1月4日
Casa particular
朝目が覚めてもまだ風がうなっている。曇り空でヤシが風にぶんぶん振り回されている。完全に海は諦めた。
仕方ないのでホテルの中でいろんなところに顔を出す。オープンバーでコーヒーを頼もうとしたら、後ろから「同じものをあと2つ」と声がした。その声に振り返ると白髪の白人のおじいさんがウインクをした。コーヒーを待つ間、話をする。
「どこから来たんですか」
「カナダだ」
「そうだと思いました。アメリカからは普通には来れませんものね」
「あんなもの、stupid lawだ」
最大の友好国カナダの国民に「stupid」と言われるTrade with enemy actの原形は、アメリカ人がヒーローとあがめ、その家族はアメリカのロイヤルファミリーにもなぞらえられる、JFKが作ったのだ。
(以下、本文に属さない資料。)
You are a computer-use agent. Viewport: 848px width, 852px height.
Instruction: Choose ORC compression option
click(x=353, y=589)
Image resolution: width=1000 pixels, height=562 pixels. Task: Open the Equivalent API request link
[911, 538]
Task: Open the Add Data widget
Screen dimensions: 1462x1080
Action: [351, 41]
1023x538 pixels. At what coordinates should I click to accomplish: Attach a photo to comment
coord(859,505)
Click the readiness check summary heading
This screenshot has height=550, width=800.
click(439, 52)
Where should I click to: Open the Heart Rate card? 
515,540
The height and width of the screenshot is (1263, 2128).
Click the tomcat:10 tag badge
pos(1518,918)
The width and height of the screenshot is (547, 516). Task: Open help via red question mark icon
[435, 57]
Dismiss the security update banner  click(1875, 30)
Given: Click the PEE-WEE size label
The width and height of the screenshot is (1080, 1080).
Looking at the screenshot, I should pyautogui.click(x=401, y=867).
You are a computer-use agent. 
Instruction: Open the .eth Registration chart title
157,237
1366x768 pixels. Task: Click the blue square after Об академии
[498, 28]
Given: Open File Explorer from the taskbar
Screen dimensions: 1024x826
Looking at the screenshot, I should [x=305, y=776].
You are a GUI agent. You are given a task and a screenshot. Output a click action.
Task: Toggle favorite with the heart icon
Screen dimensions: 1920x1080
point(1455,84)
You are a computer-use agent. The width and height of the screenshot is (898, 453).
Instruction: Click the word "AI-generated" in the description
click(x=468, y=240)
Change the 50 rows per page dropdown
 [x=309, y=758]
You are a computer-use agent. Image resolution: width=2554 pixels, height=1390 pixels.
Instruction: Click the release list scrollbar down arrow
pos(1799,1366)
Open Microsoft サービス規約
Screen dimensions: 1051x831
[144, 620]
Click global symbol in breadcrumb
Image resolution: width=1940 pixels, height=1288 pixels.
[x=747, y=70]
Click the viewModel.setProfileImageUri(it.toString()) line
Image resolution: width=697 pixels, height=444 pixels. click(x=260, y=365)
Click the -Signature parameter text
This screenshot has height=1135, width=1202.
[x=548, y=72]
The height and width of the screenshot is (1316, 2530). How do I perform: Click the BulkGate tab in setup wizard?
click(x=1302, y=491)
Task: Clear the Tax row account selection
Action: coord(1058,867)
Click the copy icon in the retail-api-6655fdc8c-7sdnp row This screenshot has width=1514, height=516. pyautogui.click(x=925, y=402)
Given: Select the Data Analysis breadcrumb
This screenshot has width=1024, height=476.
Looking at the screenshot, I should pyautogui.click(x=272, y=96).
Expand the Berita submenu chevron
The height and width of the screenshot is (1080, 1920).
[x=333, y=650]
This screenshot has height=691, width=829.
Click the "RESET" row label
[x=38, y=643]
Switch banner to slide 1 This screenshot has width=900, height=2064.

彼がBay of Pigs事件を起こし、キューバ危機の一方の当事者であることを決して忘れてはいけない。ヒーローでもなんでもない。世界を破滅の縁まで追いやった、とんでもない人物でもある。
そんな考えとはまったく別次元で、「言葉ができるっていい」としみじみ思う。この老人とも何の違和感もなく話している自分。分からないスペイン語に囲まれて、英語を久々に使えた安心感もあっただろう。母国語でもないのに、少し話せるというだけでこれだけの安堵感を覚えてしまう。もしスペイン語が話せたら、もっと快適だっただろう。
このホテルはキューバでない体裁をとっているだけあって、インターネットも使える。10分1ドル。自分が使う分を申告し、その分前払いして、パスワードをもらう。そして接続。日本語は当然読めなかった。いくつか友人から英語でメールが来ていたので返事を出しておく。次はいつネットにアクセスできるか分からない。
Varaderoは1泊だけの予定だったので、またバスでハバナに戻る。予約をしていた安ホテルに向かおうとしたら寄ってきたペペという名の男性。日本によく似た顔の脇役俳優がいる。「Casa particularがある」というので、いつも通り「いらない」と言うと、あっさりと諦めて去ろうとする。その去り際がキューバ人にないあっさり感だったので、逆に興味を覚えてこちらから再度、声をかける。この周辺で安い宿があるからどうか、というものだったので、まだ陽は高いし、ついていって見ることにする。
最初に見た部屋は、ホットシャワーなし窓なしで15ドル。相場からしてかなり安い。正式に認可されたCasaに与えられるマークも見当たらない。「昨日まで日本人が泊まっていたから」とペペはここを勧めるが、こっちは別にここでなくてもいい。別の物件を見せて欲しいと言って、その家を出る。出た直後、ペペが言う。「あそこは無認可だ。でも次に行くところは正式認可で部屋ももっといい」。何が違うのか。「正式認可だと政府に金を払わないといけない。だから比較的richな人たちだ。さっきのところはpoorな人たちだ」。社会主義にrichもpoorもあるのか。それはおかしいではないか。「政府の人が言うことはこれだ」と言って肩をすくめる。「実際にはrichもpoorもある。旅行者からお金を取れるのがrich、旅行者と接触がない人たちはpoor。差は広がっている」
システムのほころびがかなり出ているようだ。階級による差別をなくそうとした思想は、ここでもやはり崩壊の一歩手前にある。金を持った人は部屋に投資できる。すると旅行者もよく泊まるようになる。そして商売として成り立たせることができる。金がない人は、自分が使っている部屋をまさに文字通りそのまま提供するしかない。宿泊料を安くしないとだめだから、とても月決めで政府へ認可料を払うゆとりがない。そしてその差は固定され、拡大再生産される。
次のところはオーナーの息子が英語を話したので、それだけで決める。1泊25ドル。相場だ。オーナーは中国系ということだったが、スペイン語しか話せない。ほかの国の中国系とは違い、キューバの中国系はかなり同化が進んでいるらしい。パスポートの番号をひかえられる。それだけでも正式なものであることの証明になっている。
夕食は以前、見ておいた「Hanoi」で。メニューにあるものを頼んでもないことが多いのがハバナ流だが、ここは一通りあるようだ。魚のフライの定食にビールをつけても3.8ドル。少し油っぽいのもまだ許せる。そこそこおいしい。なるほど、Lonely Planetが太鼓判を押すのも分かる。
Casaを紹介してくれたペペ。ビールでもおごれと言うのかと思ったら、そのまま去っていった。数日後、街で再会した時も何も求められなかった。Casa側からコミッションを取っているのかもしれないが、誘い方といい、その後の態度といい、あっさりした人物だ。そんな人もいる。